The fact that a peripheral character commands our attention at the expense of the thrust of the plot attests to the wayward quality of Bitter Victory. What, for that matter, does Ray do with the ample canvas of Cinemascope? He does not show us either snakes or funerals, the format’s only fit subjects according to Fritz Lang, but instead displays, for the principal portion of its running time, an enormous expanse of … nothing. The bare waste of the desert. The characters amble through a featureless territory for which their spirited training in the memorable gymnasium filled with dummies provides not an ounce of preparation. And whom are these soldiers meant to follow in order to assure their survival? The commanders seem less leaders of men than unhinged individualists, each bound to an ultimately solitary code. Leith appears obsessed by some privately motivated romantic set of gestures that come down to a kind of vain obsession with oblivion. Brand reminds one of a kind of intemperate schoolmaster who cleaves to his lesson plan even while his students gaze upon him either with contempt or confusion.

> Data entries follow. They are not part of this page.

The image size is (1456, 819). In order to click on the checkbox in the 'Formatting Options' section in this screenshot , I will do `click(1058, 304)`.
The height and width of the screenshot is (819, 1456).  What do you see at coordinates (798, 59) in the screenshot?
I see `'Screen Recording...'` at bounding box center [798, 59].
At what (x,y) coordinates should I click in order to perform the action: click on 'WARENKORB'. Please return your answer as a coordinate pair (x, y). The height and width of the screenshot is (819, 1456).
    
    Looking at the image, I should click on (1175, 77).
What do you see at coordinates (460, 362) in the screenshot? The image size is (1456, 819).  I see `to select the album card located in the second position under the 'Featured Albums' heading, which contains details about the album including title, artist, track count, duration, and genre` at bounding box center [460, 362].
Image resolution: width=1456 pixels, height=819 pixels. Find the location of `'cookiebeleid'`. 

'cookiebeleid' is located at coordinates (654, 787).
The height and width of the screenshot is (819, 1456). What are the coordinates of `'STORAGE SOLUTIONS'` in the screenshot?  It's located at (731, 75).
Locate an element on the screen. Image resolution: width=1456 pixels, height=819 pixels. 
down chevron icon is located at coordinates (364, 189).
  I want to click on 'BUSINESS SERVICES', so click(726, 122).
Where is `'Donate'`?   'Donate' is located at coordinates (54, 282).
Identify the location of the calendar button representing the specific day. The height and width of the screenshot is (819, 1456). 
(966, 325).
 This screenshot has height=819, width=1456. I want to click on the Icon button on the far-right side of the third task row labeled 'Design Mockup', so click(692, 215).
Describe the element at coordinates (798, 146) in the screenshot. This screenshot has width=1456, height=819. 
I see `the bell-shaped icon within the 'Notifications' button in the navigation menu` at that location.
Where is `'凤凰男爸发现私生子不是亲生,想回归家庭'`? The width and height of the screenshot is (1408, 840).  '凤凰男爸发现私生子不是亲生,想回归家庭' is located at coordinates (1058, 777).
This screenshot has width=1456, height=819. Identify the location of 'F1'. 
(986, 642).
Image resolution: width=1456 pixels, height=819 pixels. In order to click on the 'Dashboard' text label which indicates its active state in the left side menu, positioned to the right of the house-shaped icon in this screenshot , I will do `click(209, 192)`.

The lead actors fill in the outlines of their characters with extremely broad brushes, intent on details unhinged, at times, from the needs of the ensemble. They seem peculiarly attuned to individualised agendas, like some jazz musicians who remain soloists even when part of an ensemble. (Art Tatum comes to mind here.) Burton plays Leith as though he occupied the screen without costars, his luxuriant diction grants his lines a sort of lush desperation played to the desert air. Jürgens’ stiff posture and rigid tone of voice make one think he wishes he were anywhere else but on location in North Africa. Ruth Roman effuses nothing of the kind of obligatory eroticism that would make the film’s romantic triangle convey even a modicum of conviction. At times, a viewer of Bitter Victory feels as estranged from these characters as they come across to one another. If David Thomson is correct in suggesting that Ray’s paramount interest lies in “the piercing enactment of human solitariness”, then this film could well be an exemplary test case for his peculiar genius (3). Very little separates the characters from the stuffed figures in the gymnasium such that Brand’s climactic gesture of pinning a medal on one of their chests comes across not only with a kind of dramaturgic inevitability but also as a kind last-minute of directorial confession that his narrative has amounted to a nullity.

The delirium that Rohmer attests to pervades Bitter Victory as completely as the windstorm, occurring just before the soldiers that survive the mission are picked up, seals Leith’s fate. Had Brand wanted to save him, as he tells his wife, and, if he did, what would follow? Leith confesses to Brand just before the storm hits that he does not wish to be saved, only to add, “I always contradict myself”. Such an exchange commits itself to an abandonment of coherence as do the orders given to Brand by General Patterson (Anthony Bushell) at the start of the mission: “I need not remind you that you’ll be entirely responsible for the lives of 30 men… all expendable”. Did Ray consider himself responsible to his audience or his actors or anyone for the resolution of the interpersonal drama he lays out or the philosophical puzzles his film explores? To demand an answer would be to dissolve the very delirium that makes Bitter Victory a memorable if confounding narrative.

Endnotes

  1. Rohmer quoted in Bernard Eisenschitz, Nicholas Ray: An American Journey, trans. Tom Milne, Faber and Faber, Boston, 1993, p. 308
  2. Eisenschitz, p. 310.
  3. David Thomson, The New Biographical Dictionary of Film, Alfred A. Knopf, New York, 2002, p. 713.

About The Author

David Sanjek was appointed Professor of Music and Director of the Centre for Popular Music at the University of Salford, U.K. in October 2007. His piece “Fans’ Notes” was reprinted in the Cult Film Reader (Open University Press, 2007), and he is readying two books for publication: Always On My Mind: Music, Memory and Money and Stories We Could Tell: Putting Words to American Popular Music.